HİKMET Çetinkaya öyle güzel yazmış ki gene.. Bir bölüm almadan edemedim.
***
Dışarıda yağmur yağıyordu
Koskoca bir kentin ışıkları sönüyordu,
Kadın, pencereden bakıyordu saatlerdir
Kadının saçları, dudakları ıslak, gökyüzü gümüş rengindeydi.
Kadın, bir kahkaha attı:
"Gökyüzü gümüş rengi değil, kül rengi şekerim"
Adam çok bozuldu, Adam bir sigara yaktı. Kulaklarda bir fırtına patladı.

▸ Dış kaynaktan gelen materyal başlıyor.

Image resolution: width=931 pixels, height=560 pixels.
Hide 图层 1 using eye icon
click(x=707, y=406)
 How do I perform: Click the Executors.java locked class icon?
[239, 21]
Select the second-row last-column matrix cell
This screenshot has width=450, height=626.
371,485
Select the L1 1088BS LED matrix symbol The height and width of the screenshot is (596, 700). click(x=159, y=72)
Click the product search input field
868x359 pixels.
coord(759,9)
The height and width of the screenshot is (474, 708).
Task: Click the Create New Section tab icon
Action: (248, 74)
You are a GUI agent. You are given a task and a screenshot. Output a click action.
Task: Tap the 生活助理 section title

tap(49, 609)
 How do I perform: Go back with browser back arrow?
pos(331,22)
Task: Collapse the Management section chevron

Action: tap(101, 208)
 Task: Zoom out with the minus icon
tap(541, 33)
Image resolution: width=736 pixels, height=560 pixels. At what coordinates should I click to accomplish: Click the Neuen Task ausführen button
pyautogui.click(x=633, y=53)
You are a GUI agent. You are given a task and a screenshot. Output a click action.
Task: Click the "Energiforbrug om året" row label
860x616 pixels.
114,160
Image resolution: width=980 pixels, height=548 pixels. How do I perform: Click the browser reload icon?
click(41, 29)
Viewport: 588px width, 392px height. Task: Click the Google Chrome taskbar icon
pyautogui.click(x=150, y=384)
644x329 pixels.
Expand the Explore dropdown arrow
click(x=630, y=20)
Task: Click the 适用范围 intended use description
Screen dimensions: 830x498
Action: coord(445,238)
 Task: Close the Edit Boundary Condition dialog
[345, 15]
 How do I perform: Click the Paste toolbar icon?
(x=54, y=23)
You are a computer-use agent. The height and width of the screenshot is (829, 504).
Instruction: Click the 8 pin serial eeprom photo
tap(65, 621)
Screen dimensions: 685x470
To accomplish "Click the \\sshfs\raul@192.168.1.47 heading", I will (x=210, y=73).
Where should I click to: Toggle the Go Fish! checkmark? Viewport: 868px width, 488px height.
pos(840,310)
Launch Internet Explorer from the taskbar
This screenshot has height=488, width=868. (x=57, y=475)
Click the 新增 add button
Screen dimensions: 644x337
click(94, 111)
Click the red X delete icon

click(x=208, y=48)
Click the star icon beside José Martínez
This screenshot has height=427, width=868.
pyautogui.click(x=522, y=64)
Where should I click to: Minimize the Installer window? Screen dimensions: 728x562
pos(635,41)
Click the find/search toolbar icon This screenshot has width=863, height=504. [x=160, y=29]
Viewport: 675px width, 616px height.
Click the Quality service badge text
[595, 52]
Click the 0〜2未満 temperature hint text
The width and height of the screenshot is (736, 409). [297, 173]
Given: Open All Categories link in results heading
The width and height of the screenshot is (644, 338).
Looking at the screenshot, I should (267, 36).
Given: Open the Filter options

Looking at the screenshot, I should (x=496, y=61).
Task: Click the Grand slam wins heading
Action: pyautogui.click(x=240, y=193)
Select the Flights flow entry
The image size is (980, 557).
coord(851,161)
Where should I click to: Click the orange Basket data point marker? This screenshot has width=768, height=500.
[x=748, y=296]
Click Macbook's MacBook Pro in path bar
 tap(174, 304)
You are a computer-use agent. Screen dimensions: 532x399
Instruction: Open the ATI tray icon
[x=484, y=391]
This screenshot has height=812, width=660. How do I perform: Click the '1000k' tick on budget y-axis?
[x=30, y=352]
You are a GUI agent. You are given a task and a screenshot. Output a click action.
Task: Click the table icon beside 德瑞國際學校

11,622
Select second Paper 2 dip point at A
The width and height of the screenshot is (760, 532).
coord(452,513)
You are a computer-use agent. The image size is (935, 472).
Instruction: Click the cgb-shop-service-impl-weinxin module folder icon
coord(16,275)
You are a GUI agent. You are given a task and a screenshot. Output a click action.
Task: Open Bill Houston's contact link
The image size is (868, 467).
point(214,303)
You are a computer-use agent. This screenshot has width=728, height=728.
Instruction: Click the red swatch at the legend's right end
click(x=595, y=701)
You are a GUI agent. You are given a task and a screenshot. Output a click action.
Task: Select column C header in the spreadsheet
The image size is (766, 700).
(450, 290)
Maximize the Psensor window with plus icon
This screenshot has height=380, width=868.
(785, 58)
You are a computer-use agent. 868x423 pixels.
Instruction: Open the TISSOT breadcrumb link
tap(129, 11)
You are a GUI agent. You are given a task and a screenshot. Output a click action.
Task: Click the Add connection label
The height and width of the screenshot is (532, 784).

Kanlarını tutkulu bir ateş kuşattı.
Octavia Paz geçti önlerinden. E. Allan Poe, "Annabel Lee" ile üşüdü rüzgarında bulutun. Carl Sandburg kendini öldürmeyi düşündü alçak sesle şarkı söylerken
Vachel Lindsay, yağmurun dinmediğini görünce bir şiir okudu:
"Gün doğmazsa, bir yıldız ışırsa gökyüzünde
Sensin
Gökyüzünde bir başka yıldız ışırsa gökyüzünde
Sensin
Sen benim ilkbaharımsın
Bir elma dalı yüzün, çiçek açmış
Gözlerine vuran ışık gençliğince
Cümle iyilikleriyle yüreğinin
Sen benim aşkımsın."
(25 Mayıs 1996'da yayınlandı)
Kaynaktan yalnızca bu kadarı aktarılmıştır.